Archibald was the literary sub-editor in excelsis. In the most ill-written doggerel he sometimes discerned the spark of genius and fanned it into flame. It was the same with prose. If a poor effort could be turned into a good one, Archibald could do it better than anybody else.
As a rule, writers of established reputation dislike intensely any interference with their work by the sub-editorial pencil. It is a tribute to Archibald's particular kind of genius that the greatest writers of his time did not object to his sub-editing. Henry Lawson was such a one. Indeed, it is said that much of the polish in Lawson's writing was the work of Archibald.
He had a high appreciation of literature. Without him Australia would have missed much of that which it is now proud to acclaim. Lawson, Paterson, Will Ogilvie, Victor Daley, Roderic Quinn, Hugh McCrae and a host of others might have gone their ways silently, might never have been able to express themselves but for him. In black and white art it was the same Archibald who as the literary helmsman of the Bulletin found and
fostered them all.
Writing of him, Mrs William Macleod, wife of his partner, says: "Archibald was frail, nervy, mercurial, intellectually arrogant, full of likeable little vanities and a continuous and usually witty and informative talker. He sub-edited others, himself he never sub-edited -- so far, anyhow, as the spoken word went."
And in another place, "He loved fine jewels and wines and delicate dishes, just as he loved fine writing and good pictures."

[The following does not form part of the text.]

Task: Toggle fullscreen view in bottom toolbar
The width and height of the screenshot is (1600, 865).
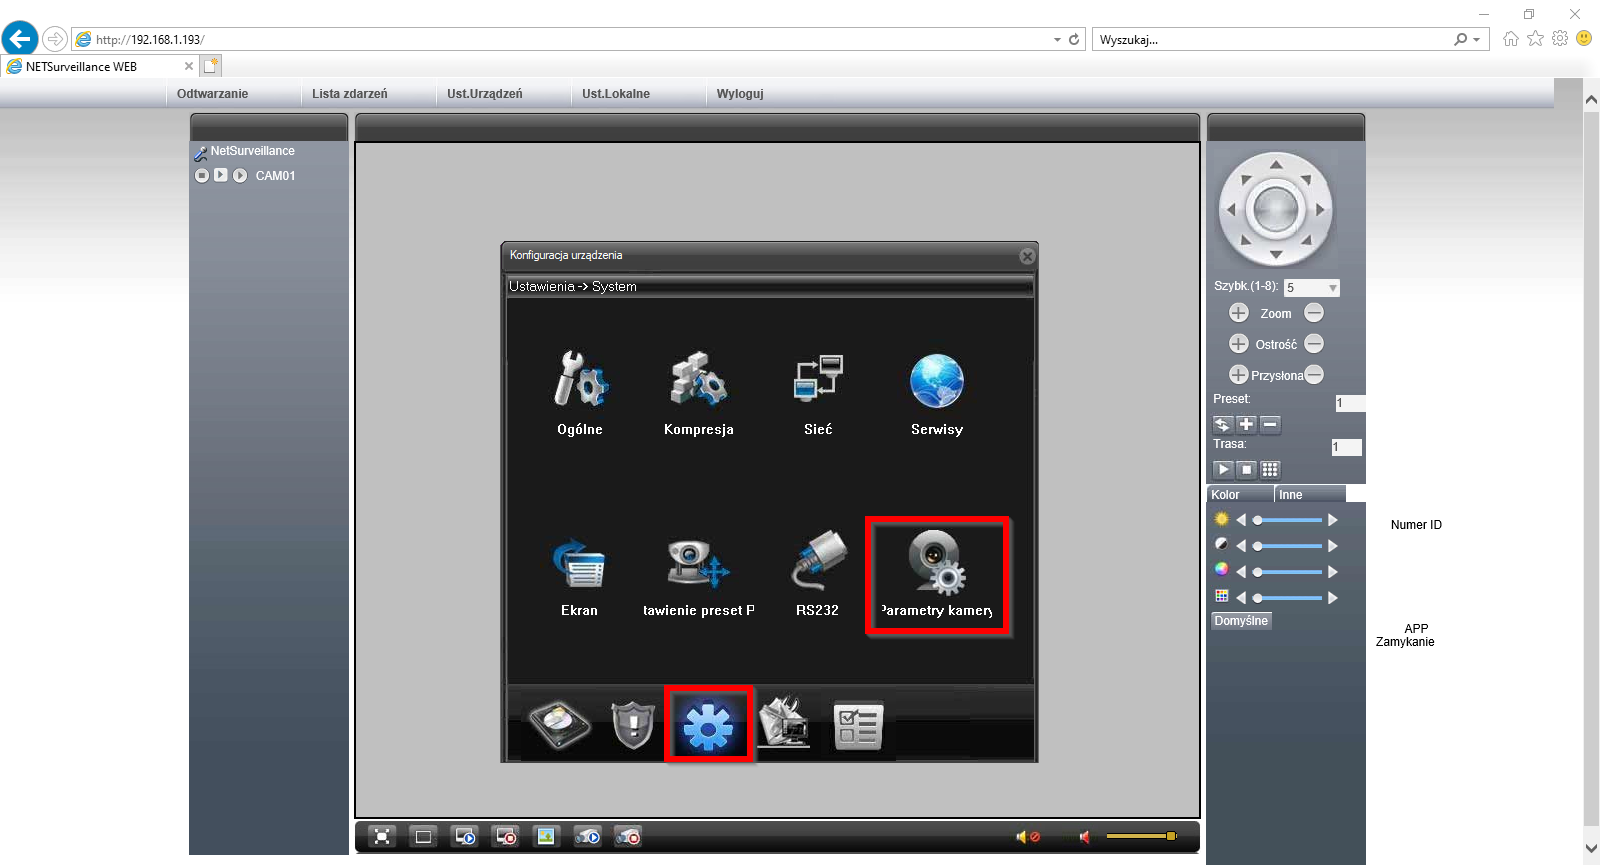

The same writer credits him with rare qualities as an editor, quite apart from his amazing technique as a condenser and improver in style. "He had the gift of appreciation and the will and capacity to express it. No free-lance, however humble, sent anything of worth to the paper and failed to hear about it from him."
Archibald was a man of great personal charm and of extreme loyalty to the people with whom he worked. He inspired loyalty in his friends.
In his later days Archibald fell on ill-health of a distressing nature, but his great work had been done. All over Australia today people prize collections of verse and stories which his eyes were the first to see and whose writers he was the first and often only one to encourage.
He secured enough of earthly reward to endow the Archibald prize for painting and supply the soldiers' memorial in Hyde Park, Sydney, but his true memorial lies in greater things than these. This man, who began life as an insignificant reporter on a Melbourne newspaper, and who toiled for ideals that were not all literary, actually laid many of the foundations of Australian literature.
People often say, "If Henry Lawson and others came along today with their manuscripts; if Ogilvie had written his bush ballads a generation later; if Paterson were to turn up now with 'Man From Snowy River,' would they get the hearing that they received in their generation?"
The question is impossible to answer. Probably they would, but we have to remember that they wrote in a period that has gone, and that no writer succeeds without a sympathetic editor or publisher. They might find such a one today, but in that period it was Archibald who found them, and archibald who encouraged and published them. Without him to whom could they then have turned?
So the man who wrote nothing fills a big niche in the literary structure and none would acknowledge the debt more readily than the writers themselves.